**ACTIVITY:** Take from the material every line containing the string "chart" and copy it.
↓↓↓
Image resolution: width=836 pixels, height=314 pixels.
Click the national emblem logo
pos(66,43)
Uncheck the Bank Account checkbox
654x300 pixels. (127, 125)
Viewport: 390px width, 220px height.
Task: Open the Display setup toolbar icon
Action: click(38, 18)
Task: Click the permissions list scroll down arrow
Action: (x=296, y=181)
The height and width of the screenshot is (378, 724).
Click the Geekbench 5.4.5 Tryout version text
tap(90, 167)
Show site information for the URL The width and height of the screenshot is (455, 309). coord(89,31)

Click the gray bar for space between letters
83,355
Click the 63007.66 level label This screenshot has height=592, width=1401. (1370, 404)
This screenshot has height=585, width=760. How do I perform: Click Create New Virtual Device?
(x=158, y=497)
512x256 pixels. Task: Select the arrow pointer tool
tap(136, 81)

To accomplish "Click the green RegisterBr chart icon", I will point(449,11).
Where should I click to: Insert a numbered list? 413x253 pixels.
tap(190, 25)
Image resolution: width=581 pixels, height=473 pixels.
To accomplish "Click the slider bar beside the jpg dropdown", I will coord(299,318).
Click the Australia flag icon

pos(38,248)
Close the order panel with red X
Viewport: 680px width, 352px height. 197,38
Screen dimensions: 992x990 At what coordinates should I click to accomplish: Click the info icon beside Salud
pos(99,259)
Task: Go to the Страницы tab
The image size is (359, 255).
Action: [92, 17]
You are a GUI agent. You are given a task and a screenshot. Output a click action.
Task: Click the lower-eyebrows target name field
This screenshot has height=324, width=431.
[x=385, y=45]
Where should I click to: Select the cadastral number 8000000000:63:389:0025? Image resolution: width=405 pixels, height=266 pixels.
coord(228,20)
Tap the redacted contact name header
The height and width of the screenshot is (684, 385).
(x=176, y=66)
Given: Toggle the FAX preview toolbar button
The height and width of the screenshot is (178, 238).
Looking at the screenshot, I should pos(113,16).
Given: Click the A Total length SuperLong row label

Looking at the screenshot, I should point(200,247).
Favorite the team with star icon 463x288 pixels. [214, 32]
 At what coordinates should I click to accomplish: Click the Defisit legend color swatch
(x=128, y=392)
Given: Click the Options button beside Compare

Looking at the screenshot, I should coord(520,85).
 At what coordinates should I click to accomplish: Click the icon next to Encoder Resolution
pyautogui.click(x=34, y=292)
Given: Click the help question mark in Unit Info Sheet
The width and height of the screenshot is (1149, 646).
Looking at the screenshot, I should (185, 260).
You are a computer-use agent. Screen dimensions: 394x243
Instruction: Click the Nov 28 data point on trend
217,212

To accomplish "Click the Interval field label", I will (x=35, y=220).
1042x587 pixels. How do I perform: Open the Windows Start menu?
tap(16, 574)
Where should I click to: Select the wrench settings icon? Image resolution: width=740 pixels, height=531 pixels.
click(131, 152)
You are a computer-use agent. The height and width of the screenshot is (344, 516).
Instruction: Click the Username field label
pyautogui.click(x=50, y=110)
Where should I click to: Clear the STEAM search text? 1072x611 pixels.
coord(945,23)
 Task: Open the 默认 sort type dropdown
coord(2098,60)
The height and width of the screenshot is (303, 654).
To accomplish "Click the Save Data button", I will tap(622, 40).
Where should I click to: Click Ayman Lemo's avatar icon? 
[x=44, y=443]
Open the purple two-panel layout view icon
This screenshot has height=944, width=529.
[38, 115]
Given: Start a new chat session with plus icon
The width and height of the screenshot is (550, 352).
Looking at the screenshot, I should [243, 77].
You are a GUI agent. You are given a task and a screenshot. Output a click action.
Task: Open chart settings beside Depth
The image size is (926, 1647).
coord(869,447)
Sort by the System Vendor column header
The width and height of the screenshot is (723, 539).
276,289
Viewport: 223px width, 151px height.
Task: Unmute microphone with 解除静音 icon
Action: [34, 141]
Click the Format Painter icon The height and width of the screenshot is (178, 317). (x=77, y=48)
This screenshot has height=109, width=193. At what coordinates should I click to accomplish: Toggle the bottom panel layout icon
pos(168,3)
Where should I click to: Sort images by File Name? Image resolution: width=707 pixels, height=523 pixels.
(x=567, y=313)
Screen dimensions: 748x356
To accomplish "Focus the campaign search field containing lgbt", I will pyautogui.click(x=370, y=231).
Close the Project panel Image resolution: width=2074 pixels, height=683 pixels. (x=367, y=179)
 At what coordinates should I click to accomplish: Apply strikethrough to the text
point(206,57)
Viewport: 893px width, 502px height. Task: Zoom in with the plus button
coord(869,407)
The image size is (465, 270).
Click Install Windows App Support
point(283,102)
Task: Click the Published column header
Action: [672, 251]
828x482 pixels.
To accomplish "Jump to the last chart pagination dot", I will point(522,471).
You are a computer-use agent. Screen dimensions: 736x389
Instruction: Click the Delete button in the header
↑↑↑
**SOLVED PROBLEM:**
To accomplish "Click the green RegisterBr chart icon", I will point(449,11).
Task: Open chart settings beside Depth
To accomplish "Jump to the last chart pagination dot", I will point(522,471).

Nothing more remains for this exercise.